While it’s great that you called this guy on his words, being in the spotlight makes you subject to all sorts of things said— negative and positive. I think you just need thick skin which I’m sure you have by now. Your message is 100% true though. Once the cat is out of the bag, there’s no putting him back in. Words can be very hurtful.
I’m guilty… I’ve done it before, but I try to watch my words now so as not to hurt people deliberately. We’re all human and sometimes we talk about the bad in other people’s lives to elevate our own. It’s human nature. But why I highlited your blog Denise, was just to make people aware. Just to bring awareness to this issue.
“Nobody knows what really goes on behind closed doors except for the people involved. ” I’ve already said that. So true. Good for you Denise!
I read it on your blog denise. Good for you for sticking up for yourself. You were classy during the whole thing. Next!
This is a good blog message, I will keep the post in my mind. If you can add more video and pictures can be much better.

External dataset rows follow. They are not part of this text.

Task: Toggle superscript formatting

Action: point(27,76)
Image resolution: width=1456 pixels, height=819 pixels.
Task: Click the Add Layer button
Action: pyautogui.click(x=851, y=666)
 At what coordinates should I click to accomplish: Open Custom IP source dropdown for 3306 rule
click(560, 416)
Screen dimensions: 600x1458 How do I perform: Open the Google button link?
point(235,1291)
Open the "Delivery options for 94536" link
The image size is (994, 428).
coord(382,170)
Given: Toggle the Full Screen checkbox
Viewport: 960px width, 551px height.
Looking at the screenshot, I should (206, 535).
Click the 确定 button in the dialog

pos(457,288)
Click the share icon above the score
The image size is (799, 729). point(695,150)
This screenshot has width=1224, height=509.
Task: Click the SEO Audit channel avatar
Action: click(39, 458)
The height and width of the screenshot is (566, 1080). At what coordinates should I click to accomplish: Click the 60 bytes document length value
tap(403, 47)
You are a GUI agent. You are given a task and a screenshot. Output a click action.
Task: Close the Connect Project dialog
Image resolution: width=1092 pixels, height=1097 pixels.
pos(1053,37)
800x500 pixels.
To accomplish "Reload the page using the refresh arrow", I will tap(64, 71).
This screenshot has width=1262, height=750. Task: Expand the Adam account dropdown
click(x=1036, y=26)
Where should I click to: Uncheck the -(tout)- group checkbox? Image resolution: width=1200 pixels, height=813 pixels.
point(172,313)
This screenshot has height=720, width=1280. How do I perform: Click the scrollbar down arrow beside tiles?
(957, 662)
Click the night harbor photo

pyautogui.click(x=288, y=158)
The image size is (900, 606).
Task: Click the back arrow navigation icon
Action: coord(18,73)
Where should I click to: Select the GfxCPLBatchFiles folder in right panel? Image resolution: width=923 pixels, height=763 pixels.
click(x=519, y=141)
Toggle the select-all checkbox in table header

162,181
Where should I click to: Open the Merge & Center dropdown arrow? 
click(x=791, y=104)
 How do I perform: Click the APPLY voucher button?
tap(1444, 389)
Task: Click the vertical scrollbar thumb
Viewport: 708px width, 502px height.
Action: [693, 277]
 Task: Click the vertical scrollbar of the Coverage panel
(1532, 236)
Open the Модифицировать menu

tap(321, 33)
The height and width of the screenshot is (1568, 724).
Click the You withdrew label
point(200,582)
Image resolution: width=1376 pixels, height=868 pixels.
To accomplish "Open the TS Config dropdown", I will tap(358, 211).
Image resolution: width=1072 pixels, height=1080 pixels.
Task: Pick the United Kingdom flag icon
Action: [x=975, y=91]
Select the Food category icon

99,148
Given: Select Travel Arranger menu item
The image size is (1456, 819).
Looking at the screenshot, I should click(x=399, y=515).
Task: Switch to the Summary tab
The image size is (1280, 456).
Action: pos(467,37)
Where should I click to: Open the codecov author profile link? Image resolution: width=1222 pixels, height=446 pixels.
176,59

Because they help much clear understanding. 🙂 thanks Svatopluk.
It’s really difficult to understand why some people find it satisfying to see other people suffer from the hurtful words they say. Adults do these, what more with kids and teenagers who often take the bullying very hard. Hearing stories of teenagers committing suicide over the bullying they experience from their peers are heartbreaking. I can’t imagine my children going through all that problem, so I guess teaching them about the importance of respect and reminding them to tell someone about their problem is definitely essential.
Young bullies learn stuff from adult bullies themselves, so we should be careful with how we treat other people because we may just be the ones who badly influence these kids.